Boudicca eyed the giant’s kansa. “What did you get out of this venture?”
He
produced a large slab of wrapped chocolate from his pocket. “Lucentian dark
with orange blossom.”
“You look
shamefully unimpressed,” Boudicca laughed.
“I am.“
“It has
those brittle rice crisps inside, doesn’t it?”
“It
does.”
“I am
going to be eating most of this, then.”
“If you
wish.”
“Amazing
that you should submit to eat fruit infused chocolate but not rice crisps.”
“They
do not taste like anything, woman,” he asserted. “They have no purpose.”
“They
give added texture, enough to beset you into confectionary starvation.”
Rautu
grunted and returned the chocolate to his ration pocket, and Boudicca could not
but laugh.
“Dried rice: another horror story in the long
litany of offensive things that do not belong in chocolate.”
The giant snuffed and took up his sword once
more, and Boudicca added, “And do not kill Scoaleigh Norrington, please. We need
him to remain alive and useful for as long as possible. A painless retrieval of
his goods is all we want,” before walking back to the barracks.
A
retrieval would be done, though Rautu made no promise of its being painless. He
attacked the quintain a few moments more, and when his mate was out of sight,
he put his sword away and hastened toward the gatehouse, where a survey of the
watch succeeded his initial investigation.
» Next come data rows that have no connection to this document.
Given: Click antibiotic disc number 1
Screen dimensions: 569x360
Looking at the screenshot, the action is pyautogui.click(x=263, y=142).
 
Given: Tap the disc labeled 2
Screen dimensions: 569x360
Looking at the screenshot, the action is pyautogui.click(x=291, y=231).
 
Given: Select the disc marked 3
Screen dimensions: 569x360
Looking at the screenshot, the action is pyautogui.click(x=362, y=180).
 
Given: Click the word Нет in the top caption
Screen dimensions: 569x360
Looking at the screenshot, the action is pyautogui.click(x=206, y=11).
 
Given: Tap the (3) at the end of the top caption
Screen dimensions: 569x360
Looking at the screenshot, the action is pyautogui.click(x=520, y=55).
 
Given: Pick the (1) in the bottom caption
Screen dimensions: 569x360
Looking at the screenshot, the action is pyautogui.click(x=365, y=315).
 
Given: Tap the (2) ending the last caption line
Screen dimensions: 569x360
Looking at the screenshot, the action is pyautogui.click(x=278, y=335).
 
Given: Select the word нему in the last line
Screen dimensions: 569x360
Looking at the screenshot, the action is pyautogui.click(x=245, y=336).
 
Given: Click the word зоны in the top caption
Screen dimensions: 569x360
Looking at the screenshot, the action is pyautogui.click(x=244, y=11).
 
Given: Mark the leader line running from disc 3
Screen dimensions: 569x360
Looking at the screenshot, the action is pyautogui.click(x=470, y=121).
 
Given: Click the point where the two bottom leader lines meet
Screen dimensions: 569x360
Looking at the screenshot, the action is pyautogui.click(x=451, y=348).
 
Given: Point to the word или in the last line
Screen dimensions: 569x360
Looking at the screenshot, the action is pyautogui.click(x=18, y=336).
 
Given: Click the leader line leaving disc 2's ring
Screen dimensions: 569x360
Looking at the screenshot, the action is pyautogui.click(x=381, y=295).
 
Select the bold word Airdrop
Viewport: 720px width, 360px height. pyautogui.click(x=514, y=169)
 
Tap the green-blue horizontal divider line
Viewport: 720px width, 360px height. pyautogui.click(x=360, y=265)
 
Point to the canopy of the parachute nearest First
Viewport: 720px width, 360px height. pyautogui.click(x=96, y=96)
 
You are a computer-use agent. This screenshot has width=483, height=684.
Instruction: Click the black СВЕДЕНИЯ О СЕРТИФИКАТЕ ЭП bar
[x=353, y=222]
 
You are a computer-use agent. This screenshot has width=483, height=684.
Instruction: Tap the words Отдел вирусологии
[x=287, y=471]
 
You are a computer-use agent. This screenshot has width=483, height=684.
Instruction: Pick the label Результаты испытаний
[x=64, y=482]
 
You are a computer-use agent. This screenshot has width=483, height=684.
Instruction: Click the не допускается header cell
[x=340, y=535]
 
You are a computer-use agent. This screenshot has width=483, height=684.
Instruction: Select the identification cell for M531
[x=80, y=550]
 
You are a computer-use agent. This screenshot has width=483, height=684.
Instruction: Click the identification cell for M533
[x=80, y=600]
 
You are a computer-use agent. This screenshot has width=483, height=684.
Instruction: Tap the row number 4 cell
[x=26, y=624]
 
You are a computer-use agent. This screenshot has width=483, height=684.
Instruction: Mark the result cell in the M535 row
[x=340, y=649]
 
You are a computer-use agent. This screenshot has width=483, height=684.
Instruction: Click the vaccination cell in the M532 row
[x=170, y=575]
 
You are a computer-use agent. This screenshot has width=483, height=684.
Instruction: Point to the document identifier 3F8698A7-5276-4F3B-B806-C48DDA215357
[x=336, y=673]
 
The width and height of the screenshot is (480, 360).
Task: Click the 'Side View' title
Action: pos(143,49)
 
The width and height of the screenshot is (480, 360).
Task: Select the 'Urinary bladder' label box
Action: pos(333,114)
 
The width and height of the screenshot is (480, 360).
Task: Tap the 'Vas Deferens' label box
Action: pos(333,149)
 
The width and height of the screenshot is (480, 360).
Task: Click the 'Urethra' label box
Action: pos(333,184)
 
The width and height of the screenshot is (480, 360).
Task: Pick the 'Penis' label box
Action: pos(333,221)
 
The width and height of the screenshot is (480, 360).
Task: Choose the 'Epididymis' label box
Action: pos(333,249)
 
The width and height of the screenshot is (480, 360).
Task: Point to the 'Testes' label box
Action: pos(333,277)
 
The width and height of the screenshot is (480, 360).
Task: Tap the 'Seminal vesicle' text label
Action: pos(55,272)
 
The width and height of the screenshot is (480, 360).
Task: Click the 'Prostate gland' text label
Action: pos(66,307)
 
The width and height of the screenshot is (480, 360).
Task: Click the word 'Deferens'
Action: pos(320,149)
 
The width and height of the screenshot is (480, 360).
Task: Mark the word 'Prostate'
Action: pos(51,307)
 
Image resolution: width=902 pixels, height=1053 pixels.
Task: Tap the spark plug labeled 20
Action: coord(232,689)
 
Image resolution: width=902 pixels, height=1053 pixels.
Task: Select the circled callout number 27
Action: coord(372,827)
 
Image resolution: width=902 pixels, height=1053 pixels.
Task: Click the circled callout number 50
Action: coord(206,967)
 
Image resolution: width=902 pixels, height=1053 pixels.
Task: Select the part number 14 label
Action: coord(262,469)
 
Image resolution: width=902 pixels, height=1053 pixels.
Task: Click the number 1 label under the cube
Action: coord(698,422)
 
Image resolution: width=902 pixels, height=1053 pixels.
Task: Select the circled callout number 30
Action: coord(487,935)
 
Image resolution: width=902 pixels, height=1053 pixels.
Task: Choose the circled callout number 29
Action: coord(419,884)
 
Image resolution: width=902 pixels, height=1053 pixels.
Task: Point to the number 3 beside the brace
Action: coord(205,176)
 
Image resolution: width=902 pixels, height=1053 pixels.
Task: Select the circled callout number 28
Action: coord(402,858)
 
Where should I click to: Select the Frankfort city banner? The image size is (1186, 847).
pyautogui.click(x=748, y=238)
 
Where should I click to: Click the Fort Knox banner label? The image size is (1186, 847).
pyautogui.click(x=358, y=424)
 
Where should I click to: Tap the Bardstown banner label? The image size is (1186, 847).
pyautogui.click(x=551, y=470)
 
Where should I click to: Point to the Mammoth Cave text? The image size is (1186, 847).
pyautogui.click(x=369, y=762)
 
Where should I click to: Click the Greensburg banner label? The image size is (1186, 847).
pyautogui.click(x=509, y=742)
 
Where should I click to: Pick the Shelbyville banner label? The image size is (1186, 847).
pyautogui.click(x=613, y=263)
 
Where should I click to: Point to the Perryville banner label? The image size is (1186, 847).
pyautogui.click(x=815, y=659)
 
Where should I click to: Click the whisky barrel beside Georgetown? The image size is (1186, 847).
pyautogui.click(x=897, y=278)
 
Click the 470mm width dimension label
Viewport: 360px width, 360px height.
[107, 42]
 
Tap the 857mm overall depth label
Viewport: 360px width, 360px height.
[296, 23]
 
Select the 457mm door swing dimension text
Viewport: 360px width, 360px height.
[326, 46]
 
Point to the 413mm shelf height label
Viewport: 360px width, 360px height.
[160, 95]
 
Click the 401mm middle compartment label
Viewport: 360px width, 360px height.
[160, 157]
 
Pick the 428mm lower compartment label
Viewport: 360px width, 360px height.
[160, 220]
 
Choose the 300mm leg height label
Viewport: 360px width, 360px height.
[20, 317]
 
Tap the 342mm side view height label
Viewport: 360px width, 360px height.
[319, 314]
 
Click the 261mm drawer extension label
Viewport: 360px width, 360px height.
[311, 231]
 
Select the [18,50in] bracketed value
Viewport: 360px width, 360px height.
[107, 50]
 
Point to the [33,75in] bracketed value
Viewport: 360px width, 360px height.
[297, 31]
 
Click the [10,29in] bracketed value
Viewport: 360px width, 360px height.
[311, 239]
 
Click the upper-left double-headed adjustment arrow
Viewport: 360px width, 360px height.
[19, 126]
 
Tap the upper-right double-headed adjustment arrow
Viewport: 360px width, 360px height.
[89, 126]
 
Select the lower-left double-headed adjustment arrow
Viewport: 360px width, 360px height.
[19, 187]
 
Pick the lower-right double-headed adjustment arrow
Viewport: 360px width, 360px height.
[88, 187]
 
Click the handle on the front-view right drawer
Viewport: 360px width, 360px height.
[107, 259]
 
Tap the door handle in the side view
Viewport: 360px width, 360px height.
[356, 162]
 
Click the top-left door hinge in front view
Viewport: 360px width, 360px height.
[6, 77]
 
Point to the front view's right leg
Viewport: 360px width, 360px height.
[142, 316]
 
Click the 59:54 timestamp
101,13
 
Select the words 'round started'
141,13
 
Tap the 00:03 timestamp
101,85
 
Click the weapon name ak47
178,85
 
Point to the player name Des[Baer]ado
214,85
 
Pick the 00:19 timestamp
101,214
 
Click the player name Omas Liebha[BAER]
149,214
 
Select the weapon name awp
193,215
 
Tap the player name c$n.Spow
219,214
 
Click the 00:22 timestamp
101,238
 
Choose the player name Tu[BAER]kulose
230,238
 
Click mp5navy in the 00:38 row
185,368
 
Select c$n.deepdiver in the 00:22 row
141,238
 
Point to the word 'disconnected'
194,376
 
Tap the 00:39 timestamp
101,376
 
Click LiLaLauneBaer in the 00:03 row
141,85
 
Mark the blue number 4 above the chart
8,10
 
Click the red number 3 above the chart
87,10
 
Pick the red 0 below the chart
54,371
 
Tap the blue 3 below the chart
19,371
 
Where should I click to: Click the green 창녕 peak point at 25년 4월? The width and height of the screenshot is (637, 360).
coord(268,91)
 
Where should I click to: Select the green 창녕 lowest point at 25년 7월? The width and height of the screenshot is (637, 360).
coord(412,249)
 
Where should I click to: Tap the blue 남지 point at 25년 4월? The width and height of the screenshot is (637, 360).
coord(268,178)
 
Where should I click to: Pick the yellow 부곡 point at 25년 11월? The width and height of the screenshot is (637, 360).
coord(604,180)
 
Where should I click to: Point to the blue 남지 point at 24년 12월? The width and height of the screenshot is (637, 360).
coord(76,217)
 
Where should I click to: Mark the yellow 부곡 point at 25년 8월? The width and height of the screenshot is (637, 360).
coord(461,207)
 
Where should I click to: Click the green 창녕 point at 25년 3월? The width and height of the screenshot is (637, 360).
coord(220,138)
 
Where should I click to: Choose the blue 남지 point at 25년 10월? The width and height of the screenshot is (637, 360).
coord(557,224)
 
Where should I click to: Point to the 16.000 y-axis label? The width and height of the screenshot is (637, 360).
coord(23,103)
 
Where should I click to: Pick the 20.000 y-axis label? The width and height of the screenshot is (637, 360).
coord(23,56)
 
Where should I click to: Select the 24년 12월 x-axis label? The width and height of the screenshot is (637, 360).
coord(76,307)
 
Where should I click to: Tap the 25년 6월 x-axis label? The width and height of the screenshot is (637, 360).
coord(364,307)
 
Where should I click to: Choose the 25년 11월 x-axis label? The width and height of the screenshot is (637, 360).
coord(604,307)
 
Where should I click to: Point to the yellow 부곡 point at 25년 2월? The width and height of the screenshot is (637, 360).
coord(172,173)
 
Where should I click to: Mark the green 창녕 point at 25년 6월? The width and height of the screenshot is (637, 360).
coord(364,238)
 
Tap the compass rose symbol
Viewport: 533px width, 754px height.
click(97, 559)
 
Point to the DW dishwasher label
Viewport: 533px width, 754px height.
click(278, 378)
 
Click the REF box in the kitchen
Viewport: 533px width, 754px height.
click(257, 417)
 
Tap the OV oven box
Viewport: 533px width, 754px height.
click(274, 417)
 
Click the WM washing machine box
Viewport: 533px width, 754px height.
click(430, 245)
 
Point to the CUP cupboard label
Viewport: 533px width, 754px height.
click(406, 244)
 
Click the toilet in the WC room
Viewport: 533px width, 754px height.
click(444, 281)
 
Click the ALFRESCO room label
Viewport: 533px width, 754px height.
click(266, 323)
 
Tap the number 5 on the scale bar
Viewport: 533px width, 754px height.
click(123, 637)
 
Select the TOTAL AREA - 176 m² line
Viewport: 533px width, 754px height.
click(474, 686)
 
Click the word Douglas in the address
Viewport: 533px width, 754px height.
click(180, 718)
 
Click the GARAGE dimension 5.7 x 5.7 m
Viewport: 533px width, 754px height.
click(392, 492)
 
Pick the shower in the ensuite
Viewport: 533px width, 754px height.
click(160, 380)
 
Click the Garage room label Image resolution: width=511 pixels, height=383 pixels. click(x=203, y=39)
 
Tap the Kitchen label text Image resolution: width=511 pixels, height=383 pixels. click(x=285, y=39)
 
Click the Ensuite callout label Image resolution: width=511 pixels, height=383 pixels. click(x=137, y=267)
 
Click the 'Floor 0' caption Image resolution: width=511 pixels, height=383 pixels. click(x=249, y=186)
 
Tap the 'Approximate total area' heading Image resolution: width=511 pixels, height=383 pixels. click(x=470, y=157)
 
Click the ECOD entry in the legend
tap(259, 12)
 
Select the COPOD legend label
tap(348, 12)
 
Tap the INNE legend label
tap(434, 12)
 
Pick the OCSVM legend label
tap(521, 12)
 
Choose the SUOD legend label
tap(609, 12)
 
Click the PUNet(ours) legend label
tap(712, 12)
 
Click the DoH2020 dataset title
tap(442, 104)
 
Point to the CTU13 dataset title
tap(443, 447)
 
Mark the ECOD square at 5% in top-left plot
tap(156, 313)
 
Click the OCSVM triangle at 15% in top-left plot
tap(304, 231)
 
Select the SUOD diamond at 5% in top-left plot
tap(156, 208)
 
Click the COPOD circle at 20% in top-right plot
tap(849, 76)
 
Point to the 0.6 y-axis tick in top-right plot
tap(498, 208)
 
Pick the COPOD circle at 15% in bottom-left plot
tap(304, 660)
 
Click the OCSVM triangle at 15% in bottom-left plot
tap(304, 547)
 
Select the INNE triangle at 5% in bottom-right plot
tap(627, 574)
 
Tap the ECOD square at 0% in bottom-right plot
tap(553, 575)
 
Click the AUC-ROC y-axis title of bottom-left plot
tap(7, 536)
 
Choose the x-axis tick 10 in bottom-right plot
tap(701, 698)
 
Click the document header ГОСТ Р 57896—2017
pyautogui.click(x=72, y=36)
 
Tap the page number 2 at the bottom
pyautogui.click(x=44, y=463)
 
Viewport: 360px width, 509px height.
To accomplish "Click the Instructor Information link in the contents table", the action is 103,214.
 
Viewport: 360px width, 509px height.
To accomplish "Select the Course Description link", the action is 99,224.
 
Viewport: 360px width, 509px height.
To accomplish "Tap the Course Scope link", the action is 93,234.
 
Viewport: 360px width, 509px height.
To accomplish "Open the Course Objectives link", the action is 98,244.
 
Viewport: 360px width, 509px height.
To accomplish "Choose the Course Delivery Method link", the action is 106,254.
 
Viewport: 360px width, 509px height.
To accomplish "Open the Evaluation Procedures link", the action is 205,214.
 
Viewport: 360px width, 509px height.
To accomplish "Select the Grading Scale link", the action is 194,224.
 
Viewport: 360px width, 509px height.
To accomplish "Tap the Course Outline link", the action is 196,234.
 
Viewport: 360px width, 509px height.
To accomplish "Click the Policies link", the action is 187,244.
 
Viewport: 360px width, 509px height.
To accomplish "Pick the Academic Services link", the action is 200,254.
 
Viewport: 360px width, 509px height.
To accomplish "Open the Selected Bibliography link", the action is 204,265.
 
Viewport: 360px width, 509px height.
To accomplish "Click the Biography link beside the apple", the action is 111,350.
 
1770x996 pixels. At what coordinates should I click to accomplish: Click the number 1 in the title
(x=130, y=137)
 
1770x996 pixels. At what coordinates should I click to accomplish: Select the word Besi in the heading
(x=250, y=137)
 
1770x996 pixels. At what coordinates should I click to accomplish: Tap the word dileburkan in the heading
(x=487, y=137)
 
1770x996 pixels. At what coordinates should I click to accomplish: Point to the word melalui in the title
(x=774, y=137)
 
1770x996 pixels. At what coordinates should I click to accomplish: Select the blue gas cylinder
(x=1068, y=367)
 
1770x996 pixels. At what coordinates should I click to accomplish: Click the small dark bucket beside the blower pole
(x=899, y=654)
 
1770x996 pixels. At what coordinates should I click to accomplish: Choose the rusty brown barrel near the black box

He might incur some odd looks from
Gaumhin for skulking about the front gate when he ought to be beating the cerns,
but anyone who saw the giant mounting a hook and rope to the portcullis
pretended as though they saw absolutely nothing at all; it was either being
done for a training exercise, or Rautu was merely acting like himself, setting
traps and making a round of the grounds, and while Vyrdin and Gaumhin and even
Bryeison could see him from the arena, they passed it off as Rautu’s way.
Giants hardly ever climb walls without meaning to defend them, and the Den
Asaan was no different, as ardent to secure what was within the keep as he was
to secure what was coming from without.